The Black Man's Grave?
Poku Adaa
POKU ADDA offers a perspective of the Yellow Fever epidemic now ravaging economically strangled Ghanaians and discusses the age-long crusade against Malaria Fever.Once upon a time, mosquitoes 'fought' alongside the black man of West Africa against the white colonisers. A century on and the creatures are, this time, fighting against their old 'allies'. Malaria and yellow fever are tearing West Africa apart in epidemic proportions and a Black Man's Grave is gradually emerging.
Recent reports indicate that a yellow fever epidemic has broken out in Ghana. It actually started from the Upper Region where towards the end of 1983, several cases were confirmed by hospital personnel. Despite preventive methods of aerial spraying and inoculation campaigns, it seems the outbreak could not be contained and now the whole country may be under the impact of the onslaught.
Yellow fever, like its twin sister malaria, is transmitted by mosquitoes, though in the case of yellow fever, it is the type known scientifically as Aedes Aegypti which carries the disease. An attack degenerates the tissues of the liver, kidneys and symptoms include chills, headaches, back pain, constipation and sometimes jaundice.
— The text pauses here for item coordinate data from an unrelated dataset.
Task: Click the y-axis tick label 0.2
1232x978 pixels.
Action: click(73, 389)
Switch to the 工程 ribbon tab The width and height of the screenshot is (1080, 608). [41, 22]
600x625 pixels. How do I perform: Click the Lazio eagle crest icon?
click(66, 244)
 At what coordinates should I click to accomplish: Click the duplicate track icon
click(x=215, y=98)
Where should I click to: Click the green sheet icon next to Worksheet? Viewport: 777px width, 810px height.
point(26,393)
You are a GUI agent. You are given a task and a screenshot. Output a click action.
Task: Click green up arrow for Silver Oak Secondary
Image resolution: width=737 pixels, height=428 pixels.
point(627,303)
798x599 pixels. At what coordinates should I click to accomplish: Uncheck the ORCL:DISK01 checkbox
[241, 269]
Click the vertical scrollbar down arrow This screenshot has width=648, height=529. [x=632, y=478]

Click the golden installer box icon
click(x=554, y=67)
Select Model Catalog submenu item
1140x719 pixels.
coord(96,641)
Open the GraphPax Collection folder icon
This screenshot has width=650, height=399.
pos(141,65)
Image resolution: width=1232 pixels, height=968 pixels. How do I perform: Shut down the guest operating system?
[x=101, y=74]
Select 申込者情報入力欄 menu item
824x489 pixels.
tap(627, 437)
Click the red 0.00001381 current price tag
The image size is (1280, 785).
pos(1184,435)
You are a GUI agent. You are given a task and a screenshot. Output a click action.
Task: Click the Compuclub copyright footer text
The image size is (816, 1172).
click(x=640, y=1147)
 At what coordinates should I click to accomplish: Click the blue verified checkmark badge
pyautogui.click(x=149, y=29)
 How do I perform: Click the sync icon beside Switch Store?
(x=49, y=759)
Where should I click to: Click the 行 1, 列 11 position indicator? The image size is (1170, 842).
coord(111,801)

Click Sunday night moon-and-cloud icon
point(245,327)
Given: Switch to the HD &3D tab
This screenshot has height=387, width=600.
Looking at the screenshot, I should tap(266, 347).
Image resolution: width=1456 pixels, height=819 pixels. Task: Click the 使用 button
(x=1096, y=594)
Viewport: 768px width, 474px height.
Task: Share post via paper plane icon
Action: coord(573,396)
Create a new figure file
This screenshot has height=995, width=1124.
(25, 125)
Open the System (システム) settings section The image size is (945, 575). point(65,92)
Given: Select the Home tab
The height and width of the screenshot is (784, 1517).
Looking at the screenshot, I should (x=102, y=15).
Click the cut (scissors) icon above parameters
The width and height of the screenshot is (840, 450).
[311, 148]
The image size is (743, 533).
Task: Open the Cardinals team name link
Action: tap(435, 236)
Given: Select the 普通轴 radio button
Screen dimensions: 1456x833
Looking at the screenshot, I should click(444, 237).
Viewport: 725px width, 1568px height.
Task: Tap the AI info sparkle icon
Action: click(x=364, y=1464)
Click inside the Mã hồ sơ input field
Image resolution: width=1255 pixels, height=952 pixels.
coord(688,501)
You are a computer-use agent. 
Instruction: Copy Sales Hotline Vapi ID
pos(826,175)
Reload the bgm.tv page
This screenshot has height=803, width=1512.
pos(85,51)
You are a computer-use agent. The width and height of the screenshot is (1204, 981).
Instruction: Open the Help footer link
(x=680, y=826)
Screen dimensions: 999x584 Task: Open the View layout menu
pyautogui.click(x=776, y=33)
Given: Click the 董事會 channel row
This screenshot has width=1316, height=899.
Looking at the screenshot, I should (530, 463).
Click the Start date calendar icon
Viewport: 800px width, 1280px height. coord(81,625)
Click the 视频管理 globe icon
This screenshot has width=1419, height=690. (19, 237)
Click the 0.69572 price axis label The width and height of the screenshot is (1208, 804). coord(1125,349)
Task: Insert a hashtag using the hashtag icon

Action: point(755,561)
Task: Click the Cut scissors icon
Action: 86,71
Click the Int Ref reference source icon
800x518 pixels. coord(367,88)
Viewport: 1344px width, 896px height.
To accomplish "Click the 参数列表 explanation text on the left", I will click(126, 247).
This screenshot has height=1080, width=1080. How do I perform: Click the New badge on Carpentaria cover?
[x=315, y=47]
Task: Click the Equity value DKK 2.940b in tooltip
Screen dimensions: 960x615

It is more deadly than malaria although medical evidence points out that once a patient has managed to recover from an initial attack, he subsequently builds immunity against further infection. Unlike malaria, yellow fever can now be dealt with successfully by vaccination and one only hopes that in Ghana, the government will be able to get hold of enough vaccines in time to halt the spread of the outbreak.
West Africa has a long history of yellow fever, most significantly the outbreak in 1951 which killed over 600 people in the Eastern part of Nigeria. The United Kingdom Medical Research Council has for many years carried out research into the disease in the Gambia river valley, while the Yaba Yellow Fever Research Institute in Nigeria has contributed enormously in research and in provision of vaccines.
In Ghana, the Japanese scientist, Noguchi, pioneered research into yellow fever as far back as the 1920's and has been rewarded by the Ghana Medical School after his death with a research institute connected with the disease bearing his name in memoriam.
Although international response to appeals for aid to combat the outbreak has been forthcoming - the EEC has donated $400,000 for vaccination pro- grammes - ultimately, it is how well the Ministry of Health utilises the aid that will determine the success of the programme. It is definitely a bad policy of any government to wait on her hunches till people begin to die before she picks up a bowl to go abegging.
Public health and preventive medic- ine are in tatters and health services have broken down in revolutionary Ghana. Having operated a 'piece of the action' for twenty four long months, the Chief Directors and the Secretary for Health and for Social Welfare should accept the challenge now from no big creatures than mosquitoes and defend the people. The poor masses of the people look up to the revolutionary government to protect their health.
Malaria fever is one other menacing disease which afflicts over 125 million peoples all over the developing world. The fight against malaria is centuries old and the World Health Organisation has fought relentlessly against it for many, many years. Global malaria eradication began in 1955 and has continued unabated ever since. In Africa alone, medical statistics show that over 1 million people, especially children, die every year from malaria fever.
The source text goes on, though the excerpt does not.